Berlin. Die Bundesregierung hält sich bedeckt zu einem Medienbericht, wonach der Bundesnachrichtendienst angeblich seit Jahren von der umfassenden Datensammlung durch den US-Geheimdienst NSA wusste. Über operative Details der Arbeit von Nachrichtendiensten werde nur das Parlamentarische Kontrollgremium informiert, hieß es.
Die Bundesregierung hält sich bedeckt zu einem Medienbericht, wonach der Bundesnachrichtendienst angeblich seit Jahren von der umfassenden Datensammlung durch den US-Geheimdienst NSA wusste. Regierungssprecher Steffen Seibert sagte am Montag in Berlin, über operative Details der Arbeit von Nachrichtendiensten könne die Regierung öffentlich keine Auskunft geben, sondern nur im dafür zuständigen Parlamentarischen Kontrollgremium.

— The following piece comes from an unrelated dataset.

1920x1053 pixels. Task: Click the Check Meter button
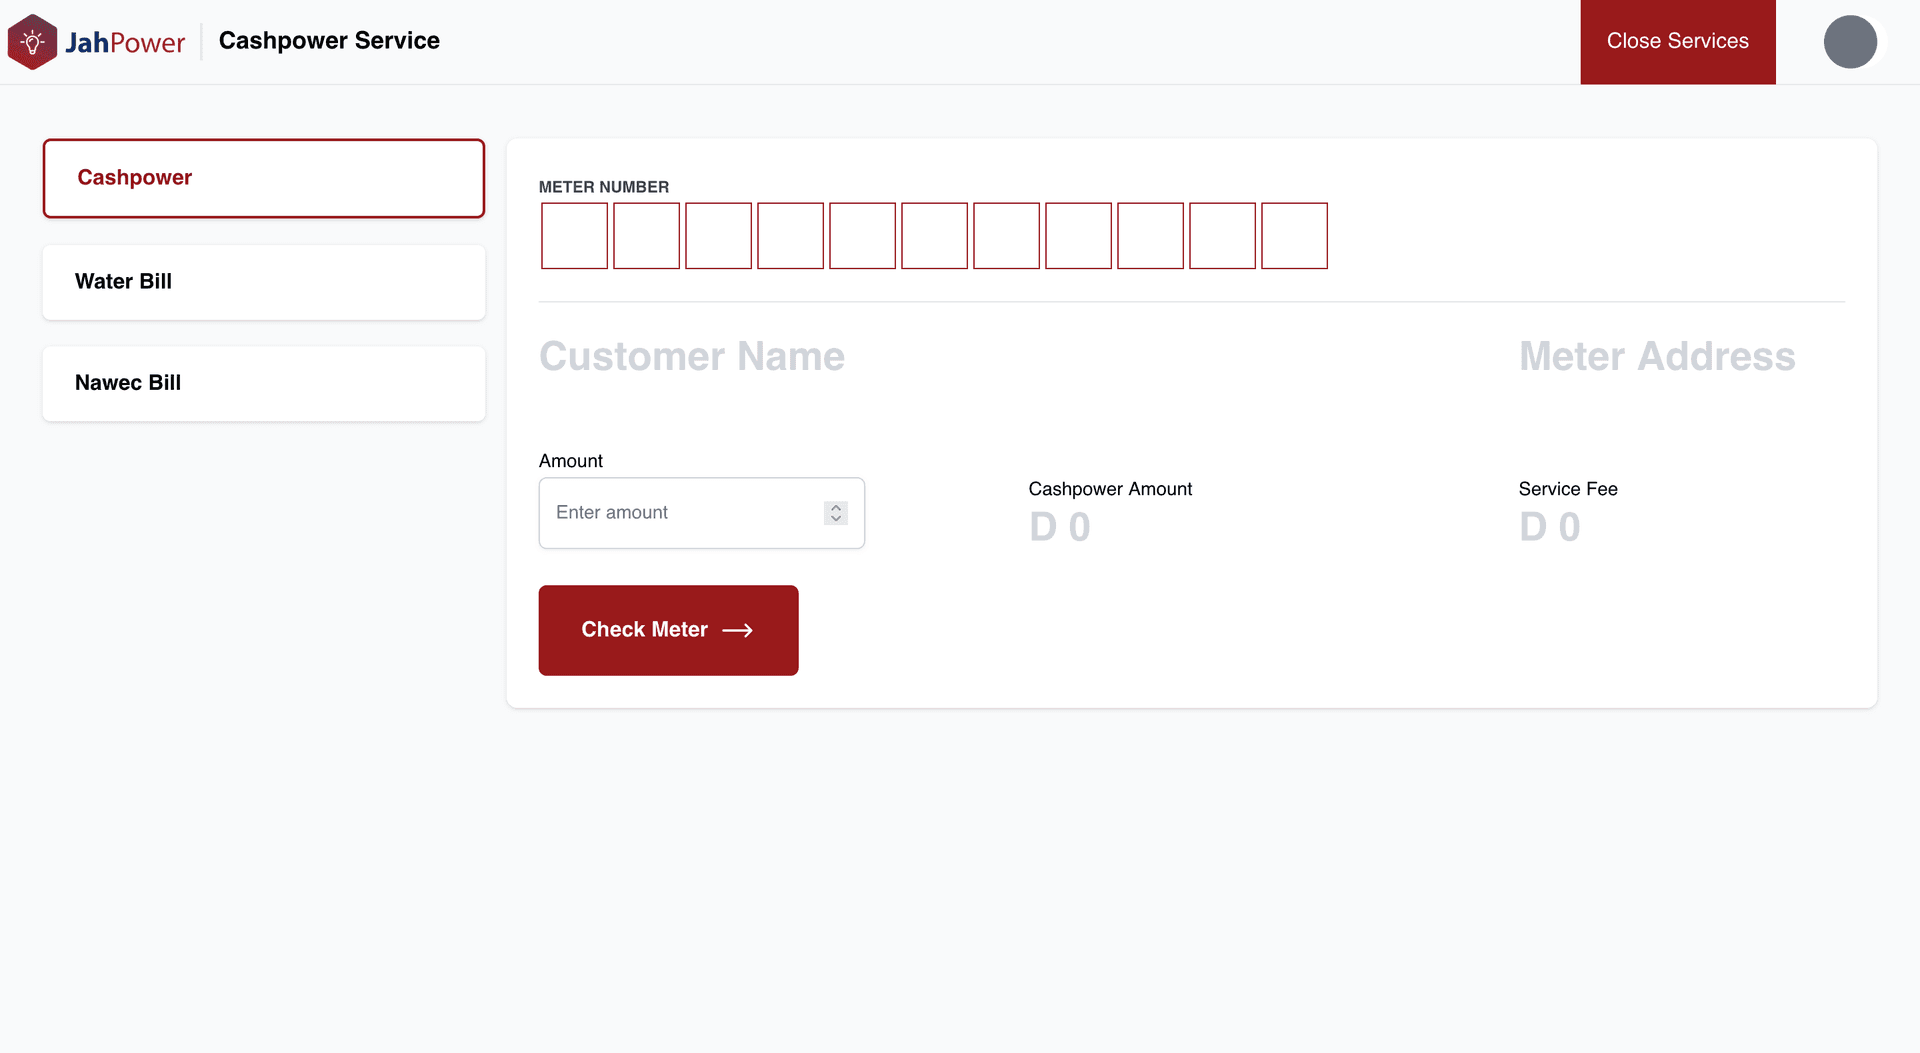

Was das Bundeskanzleramt über die Vorgänge wisse, habe Kanzleramtsminister Ronald Pofalla (CDU) dem Gremium bereits mitgeteilt. Die bislang unbekannten Punkte seien nun Gegenstand der Aufklärung. Es sei aber kein Geheimnis, dass es grundsätzlich eine Zusammenarbeit zwischen deutschen Nachrichtendiensten und ausländischen Partnerdiensten gebe.

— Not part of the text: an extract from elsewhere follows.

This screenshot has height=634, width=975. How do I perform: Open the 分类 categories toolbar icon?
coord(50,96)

Die "Bild"-Zeitung hatte unter Berufung auf US-Regierungs- und Geheimdienstkreise berichtet, dass der BND seit Jahren von der nahezu kompletten Datenerfassung durch die Amerikaner wisse und in Gefahrenlagen aktiv darauf zugegriffen habe. So habe der BND in den vergangenen Jahren immer wieder die US-Geheimdienste um Hilfe gebeten, wenn deutsche Staatsbürger im Ausland entführt wurden.
Grüne und Linke fordern NSA-Untersuchungsausschuss
In der Ausspäh-Affäre durch den US-Geheimdienst NSA gibt es aus der Opposition jetzt die Forderung nach einem parlamentarischen Untersuchungsausschuss. Politiker von Grünen und Linkspartei verlangten am Montag, die Affäre durch ein eigenes Gremium des Bundestags aufzuklären. Die SPD hielt sich bedeckt. Nach einem Bericht der "Bild"-Zeitung soll der Bundesnachrichtendienst schon seit Jahren über die Datenerfassung Bescheid gewusst haben.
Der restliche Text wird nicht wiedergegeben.